§ DOCUMENT SEGMENT
* * * * * * *

Mathematical Reflections 2012, Issue 5 - Problem J243

Problem:
Let $a,b,c$ be real numbers such that $$\left(-\dfrac{a}{2}+\dfrac{b}{3}+\dfrac{c}{6}\right)^3+\left(\dfrac{a}{3}+\dfrac{b}{6}-\dfrac{c}{2}\right)^3+\left(\dfrac{a}{6}-\dfrac{b}{2}+\dfrac{c}{3}\right)^3=\dfrac{1}{8}.$$ Prove that $$(a-3b+2c)(2a+b-3c)(-3a+2b+c)=9.$$

Proposed by Titu Andreescu.

* * * * * * *

Collected data
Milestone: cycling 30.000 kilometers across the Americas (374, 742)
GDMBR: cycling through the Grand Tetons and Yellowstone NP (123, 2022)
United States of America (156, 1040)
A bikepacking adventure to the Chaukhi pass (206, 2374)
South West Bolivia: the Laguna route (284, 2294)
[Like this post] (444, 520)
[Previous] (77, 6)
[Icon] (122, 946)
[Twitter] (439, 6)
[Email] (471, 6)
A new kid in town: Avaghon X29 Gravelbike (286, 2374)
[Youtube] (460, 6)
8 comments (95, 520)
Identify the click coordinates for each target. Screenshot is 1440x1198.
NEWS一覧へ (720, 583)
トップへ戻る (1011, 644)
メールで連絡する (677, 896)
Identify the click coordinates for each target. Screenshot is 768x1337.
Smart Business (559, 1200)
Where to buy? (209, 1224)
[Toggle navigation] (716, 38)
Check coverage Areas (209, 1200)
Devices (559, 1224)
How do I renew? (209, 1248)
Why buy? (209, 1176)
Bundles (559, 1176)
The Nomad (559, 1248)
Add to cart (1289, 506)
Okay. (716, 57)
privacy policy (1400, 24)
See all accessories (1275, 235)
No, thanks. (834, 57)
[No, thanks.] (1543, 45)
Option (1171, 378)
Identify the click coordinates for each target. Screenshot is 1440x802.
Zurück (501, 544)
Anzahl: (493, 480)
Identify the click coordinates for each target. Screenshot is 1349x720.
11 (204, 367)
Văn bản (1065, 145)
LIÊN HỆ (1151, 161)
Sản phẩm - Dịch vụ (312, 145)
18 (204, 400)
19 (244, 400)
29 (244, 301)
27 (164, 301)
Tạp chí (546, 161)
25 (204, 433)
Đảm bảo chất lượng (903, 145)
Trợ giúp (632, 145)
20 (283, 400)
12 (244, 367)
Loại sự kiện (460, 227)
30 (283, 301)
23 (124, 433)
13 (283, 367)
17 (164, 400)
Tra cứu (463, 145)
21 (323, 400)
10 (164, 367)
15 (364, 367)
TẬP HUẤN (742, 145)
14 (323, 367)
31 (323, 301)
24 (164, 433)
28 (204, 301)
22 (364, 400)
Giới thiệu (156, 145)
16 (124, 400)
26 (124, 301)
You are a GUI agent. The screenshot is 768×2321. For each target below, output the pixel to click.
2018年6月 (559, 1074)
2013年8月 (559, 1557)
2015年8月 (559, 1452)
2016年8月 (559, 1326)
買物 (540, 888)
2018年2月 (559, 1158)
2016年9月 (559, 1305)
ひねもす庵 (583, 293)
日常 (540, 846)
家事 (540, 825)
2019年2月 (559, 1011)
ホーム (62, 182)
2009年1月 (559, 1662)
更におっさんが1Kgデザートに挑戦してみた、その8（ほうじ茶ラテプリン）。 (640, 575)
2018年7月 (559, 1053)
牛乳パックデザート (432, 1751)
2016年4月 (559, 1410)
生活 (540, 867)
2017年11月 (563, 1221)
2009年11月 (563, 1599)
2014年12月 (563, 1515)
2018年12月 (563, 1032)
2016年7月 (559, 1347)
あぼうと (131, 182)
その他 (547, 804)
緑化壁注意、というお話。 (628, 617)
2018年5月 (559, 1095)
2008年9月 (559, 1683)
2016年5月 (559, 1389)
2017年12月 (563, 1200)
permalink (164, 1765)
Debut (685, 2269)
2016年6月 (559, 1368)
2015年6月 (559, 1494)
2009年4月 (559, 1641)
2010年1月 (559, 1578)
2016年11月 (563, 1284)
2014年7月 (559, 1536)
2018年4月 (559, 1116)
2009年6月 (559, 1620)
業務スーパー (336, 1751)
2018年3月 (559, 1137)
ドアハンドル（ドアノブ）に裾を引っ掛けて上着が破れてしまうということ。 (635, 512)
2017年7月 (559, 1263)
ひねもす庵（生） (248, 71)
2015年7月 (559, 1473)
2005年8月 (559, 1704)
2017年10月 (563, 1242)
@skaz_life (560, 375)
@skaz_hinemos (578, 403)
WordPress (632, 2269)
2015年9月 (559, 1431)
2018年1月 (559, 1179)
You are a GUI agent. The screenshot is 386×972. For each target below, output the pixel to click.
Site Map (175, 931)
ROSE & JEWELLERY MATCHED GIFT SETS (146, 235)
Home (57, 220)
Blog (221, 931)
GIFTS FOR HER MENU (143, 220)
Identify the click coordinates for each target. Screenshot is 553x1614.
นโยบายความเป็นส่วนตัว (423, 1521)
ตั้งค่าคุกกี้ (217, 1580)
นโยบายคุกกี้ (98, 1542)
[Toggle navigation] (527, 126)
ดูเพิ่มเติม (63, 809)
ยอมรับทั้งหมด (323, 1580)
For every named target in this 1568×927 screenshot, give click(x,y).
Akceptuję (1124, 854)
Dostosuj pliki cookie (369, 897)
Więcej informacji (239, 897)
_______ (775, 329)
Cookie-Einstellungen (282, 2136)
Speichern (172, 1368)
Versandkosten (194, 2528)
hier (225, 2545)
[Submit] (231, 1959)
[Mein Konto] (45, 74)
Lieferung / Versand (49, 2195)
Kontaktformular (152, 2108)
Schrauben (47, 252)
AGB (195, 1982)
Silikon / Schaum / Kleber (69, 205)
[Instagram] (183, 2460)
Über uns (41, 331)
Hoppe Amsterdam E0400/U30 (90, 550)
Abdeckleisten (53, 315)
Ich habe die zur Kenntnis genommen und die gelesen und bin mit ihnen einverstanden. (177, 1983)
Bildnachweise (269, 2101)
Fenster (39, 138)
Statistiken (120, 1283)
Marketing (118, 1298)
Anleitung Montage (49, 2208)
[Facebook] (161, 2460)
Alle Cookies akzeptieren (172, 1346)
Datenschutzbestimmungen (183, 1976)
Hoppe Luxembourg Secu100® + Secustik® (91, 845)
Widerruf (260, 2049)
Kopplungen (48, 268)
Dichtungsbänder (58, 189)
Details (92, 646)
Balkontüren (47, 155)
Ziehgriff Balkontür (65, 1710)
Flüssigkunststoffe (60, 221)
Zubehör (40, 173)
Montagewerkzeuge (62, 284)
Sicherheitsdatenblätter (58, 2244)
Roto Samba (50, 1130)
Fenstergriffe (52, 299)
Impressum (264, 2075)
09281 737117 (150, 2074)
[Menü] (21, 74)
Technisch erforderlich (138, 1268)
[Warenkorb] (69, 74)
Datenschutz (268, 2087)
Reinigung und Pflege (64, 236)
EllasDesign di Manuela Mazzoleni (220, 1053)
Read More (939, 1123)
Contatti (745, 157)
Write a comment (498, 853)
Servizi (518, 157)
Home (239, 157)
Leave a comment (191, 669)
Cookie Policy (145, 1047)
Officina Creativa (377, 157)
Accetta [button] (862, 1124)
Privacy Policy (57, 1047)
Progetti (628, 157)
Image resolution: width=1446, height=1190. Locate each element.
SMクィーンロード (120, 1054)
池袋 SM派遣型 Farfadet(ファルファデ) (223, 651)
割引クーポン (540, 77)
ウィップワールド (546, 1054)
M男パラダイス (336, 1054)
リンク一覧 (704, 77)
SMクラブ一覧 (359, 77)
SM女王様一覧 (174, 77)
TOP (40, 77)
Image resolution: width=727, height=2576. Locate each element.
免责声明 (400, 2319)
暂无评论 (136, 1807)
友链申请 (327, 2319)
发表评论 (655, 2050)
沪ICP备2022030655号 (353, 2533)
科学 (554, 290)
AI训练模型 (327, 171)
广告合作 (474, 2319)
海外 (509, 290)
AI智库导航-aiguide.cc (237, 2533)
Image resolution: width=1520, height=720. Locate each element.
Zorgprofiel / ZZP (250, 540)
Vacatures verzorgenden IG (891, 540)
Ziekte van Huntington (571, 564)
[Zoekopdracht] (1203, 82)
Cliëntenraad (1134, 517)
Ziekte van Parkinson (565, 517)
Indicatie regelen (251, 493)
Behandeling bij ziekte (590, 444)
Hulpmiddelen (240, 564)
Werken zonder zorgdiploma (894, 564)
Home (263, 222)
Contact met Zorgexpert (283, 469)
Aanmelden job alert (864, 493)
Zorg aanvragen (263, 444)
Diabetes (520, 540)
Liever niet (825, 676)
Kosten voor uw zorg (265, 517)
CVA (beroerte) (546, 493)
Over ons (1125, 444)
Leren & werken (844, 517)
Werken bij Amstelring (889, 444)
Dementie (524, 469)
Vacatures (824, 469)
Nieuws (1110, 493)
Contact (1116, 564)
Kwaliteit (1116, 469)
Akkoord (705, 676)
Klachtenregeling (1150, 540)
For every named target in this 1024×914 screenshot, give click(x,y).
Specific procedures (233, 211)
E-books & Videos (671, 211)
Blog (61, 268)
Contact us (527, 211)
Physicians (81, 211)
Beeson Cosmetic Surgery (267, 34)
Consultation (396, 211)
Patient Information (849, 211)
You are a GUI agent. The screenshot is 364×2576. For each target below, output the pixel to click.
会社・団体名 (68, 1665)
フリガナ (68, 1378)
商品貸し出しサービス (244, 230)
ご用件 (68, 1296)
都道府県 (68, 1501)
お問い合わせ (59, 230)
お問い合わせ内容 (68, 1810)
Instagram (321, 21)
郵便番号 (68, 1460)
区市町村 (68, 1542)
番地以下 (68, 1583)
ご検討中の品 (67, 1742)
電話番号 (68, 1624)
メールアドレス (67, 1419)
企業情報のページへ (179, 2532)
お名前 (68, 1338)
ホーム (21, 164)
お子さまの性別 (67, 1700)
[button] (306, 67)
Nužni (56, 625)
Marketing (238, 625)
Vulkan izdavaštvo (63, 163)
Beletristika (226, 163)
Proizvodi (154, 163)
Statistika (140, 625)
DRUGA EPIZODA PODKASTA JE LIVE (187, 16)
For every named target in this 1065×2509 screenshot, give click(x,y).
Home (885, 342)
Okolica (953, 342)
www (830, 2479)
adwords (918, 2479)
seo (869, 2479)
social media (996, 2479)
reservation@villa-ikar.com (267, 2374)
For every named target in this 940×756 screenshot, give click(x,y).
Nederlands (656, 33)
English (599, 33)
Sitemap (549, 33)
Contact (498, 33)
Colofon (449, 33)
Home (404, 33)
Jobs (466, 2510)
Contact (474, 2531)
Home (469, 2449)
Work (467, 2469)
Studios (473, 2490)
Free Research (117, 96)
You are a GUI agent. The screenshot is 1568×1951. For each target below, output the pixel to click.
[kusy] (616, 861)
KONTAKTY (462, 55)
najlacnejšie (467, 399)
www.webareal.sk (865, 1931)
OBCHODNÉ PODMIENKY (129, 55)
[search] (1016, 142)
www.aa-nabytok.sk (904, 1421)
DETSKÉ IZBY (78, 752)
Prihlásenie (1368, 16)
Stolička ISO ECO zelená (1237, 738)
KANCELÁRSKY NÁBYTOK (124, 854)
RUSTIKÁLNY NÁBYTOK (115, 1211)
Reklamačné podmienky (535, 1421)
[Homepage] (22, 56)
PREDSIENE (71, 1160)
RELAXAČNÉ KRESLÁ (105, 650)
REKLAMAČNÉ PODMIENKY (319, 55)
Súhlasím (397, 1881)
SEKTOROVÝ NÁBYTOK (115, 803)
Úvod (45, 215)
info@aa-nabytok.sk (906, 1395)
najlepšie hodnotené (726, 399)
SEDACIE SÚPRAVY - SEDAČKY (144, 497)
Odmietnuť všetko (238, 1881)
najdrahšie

* * * * * * *

§ TASK 1
List every factor of the product in the identity that the Mathematical Reflections problem asks to prove.
§ TASK 2
Check each statement against the Mathematical Reflections problem, answering yes or no and quoting the words that settle it: (a) Titu Andreescu proposed the problem. (b) The numbers a, b, c must be positive integers. (c) The problem is from Issue 5 of Mathematical Reflections for 2012.
§ TASK 3
Write the next part of the Mathematical Reflections problem page, J243, picking up after its last line.

§ ANSWER BOX 1
a − 3b + 2c
2a + b − 3c
−3a + 2b + c

§ ANSWER BOX 2
(a) Yes: "Proposed by Titu Andreescu."
(b) No: "Let $a,b,c$ be real numbers"
(c) Yes: "Mathematical Reflections 2012, Issue 5"

§ ANSWER BOX 3
Solution:
From the given equality, we have $$(-3a+2b+c)^3+(2a+b-3c)^3+(a-3b+2c)^3=27.$$
Let $x=-3a+2b+c, y=2a+b-3c, z=a-3b+2c$. Since $x+y+z=0$, using the well known identity
$$x^3+y^3+z^3-3xyz=(x+y+z)(x^2+y^2+z^2-xy-yz-zx),$$ we get $x^3+y^3+z^3=3xyz$, i.e.
$$3(-3a+2b+c)(2a+b-3c)(a-3b+2c)=27,$$ which gives $(-3a+2b+c)(2a+b-3c)(a-3b+2c)=9$.